Le règlement sur les produits biocides (RPB, règlement (UE) n° 528/2012) concerne la mise sur le marché et l'utilisation des produits biocides, qui sont utilisés pour protéger l'homme, les animaux, les matériaux ou les articles contre les organismes nuisibles, tels que les animaux nuisibles et les bactéries, par l'action des substances actives contenues dans le produit biocide. Ce règlement vise à améliorer le fonctionnement du marché des produits biocides dans l'UE, tout en garantissant un niveau élevé de protection de la santé humaine et de l'environnement.

Le nouveau texte a été adopté le 22 mai 2012 et sera applicable à compter du 1er septembre 2013, avec une période transitoire pour certaines dispositions. Il abrogera la directive relative aux produits biocides (directive 98/8/CE).

Tous les produits biocides destinés à être mis sur le marché requièrent une autorisation, et les substances actives contenues dans ce produit biocide doivent être préalablement approuvées. Le RPB est destiné à harmoniser le marché au niveau de l'Union, à simplifier l'autorisation et l'approbation des substances actives, et à introduire des délais pour les évaluations, la formation d'avis et la prise de décisions au niveau des États membres. Il préconise également la réduction des essais sur les animaux grâce à un partage obligatoire des données et en encourageant l'utilisation de méthodes d'essai alternatives.

Comme dans la précédente directive, l'approbation des substances actives s'effectue au niveau de l'Union et l'autorisation ultérieure des produits biocides au niveau de l'État membre. Cette autorisation peut être étendue à d'autres États membres par reconnaissance mutuelle. Cependant, le nouveau règlement offre également aux demandeurs la possibilité d'obtenir un nouveau type d'autorisation au niveau de l'Union (autorisation de l'Union).
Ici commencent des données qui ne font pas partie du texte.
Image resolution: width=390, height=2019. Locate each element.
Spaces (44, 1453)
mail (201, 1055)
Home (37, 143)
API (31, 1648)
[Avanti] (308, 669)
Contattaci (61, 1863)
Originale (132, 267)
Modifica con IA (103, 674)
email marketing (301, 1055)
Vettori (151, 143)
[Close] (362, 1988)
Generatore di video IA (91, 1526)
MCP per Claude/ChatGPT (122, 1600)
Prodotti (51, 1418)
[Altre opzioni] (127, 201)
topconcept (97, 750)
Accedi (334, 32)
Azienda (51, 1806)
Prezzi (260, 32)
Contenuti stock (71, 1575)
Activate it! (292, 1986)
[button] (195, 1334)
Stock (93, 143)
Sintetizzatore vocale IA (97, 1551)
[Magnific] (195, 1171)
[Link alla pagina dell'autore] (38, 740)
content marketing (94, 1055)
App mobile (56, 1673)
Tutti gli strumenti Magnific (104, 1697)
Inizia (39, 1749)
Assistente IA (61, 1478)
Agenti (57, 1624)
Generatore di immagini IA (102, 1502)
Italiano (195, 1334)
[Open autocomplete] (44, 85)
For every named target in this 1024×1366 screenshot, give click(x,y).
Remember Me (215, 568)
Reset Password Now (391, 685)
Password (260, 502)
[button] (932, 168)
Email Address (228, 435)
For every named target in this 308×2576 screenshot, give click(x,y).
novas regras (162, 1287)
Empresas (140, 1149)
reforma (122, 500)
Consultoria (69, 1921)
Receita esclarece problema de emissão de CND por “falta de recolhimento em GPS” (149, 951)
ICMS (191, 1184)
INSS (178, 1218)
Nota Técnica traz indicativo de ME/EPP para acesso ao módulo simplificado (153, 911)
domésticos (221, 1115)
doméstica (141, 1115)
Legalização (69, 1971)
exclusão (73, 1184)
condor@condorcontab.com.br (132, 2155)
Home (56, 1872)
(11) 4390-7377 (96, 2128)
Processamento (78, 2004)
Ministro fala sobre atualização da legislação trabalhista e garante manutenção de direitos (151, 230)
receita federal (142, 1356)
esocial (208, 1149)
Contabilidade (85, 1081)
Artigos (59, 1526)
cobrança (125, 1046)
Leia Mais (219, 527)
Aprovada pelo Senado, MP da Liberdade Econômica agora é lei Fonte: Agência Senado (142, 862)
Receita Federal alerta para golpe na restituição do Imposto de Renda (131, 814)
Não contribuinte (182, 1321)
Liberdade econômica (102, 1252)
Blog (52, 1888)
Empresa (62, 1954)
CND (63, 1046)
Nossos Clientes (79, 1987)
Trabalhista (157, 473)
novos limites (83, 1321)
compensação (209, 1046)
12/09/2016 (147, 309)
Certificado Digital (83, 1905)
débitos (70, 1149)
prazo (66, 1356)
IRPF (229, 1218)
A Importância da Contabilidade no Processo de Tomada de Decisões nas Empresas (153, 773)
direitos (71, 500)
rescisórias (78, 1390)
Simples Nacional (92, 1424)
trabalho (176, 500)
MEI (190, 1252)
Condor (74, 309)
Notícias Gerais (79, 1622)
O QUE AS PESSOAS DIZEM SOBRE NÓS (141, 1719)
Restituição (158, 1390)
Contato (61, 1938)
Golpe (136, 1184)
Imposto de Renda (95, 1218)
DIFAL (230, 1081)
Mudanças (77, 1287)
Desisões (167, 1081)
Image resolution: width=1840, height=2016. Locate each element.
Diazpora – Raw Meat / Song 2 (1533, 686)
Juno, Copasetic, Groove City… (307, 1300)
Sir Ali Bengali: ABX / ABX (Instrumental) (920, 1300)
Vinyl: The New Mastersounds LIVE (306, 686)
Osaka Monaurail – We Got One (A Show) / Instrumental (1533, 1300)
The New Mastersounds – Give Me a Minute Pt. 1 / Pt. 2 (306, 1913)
Une plateforme informatique spécialisée, le registre des produits biocides, sera utilisée pour la présentation des demandes et pour l'échange des données et des informations entre le demandeur, l'ECHA, les autorités compétentes des États membres et la Commission européenne. Elle permettra également l'enregistrement des décisions et la diffusion des informations auprès du public.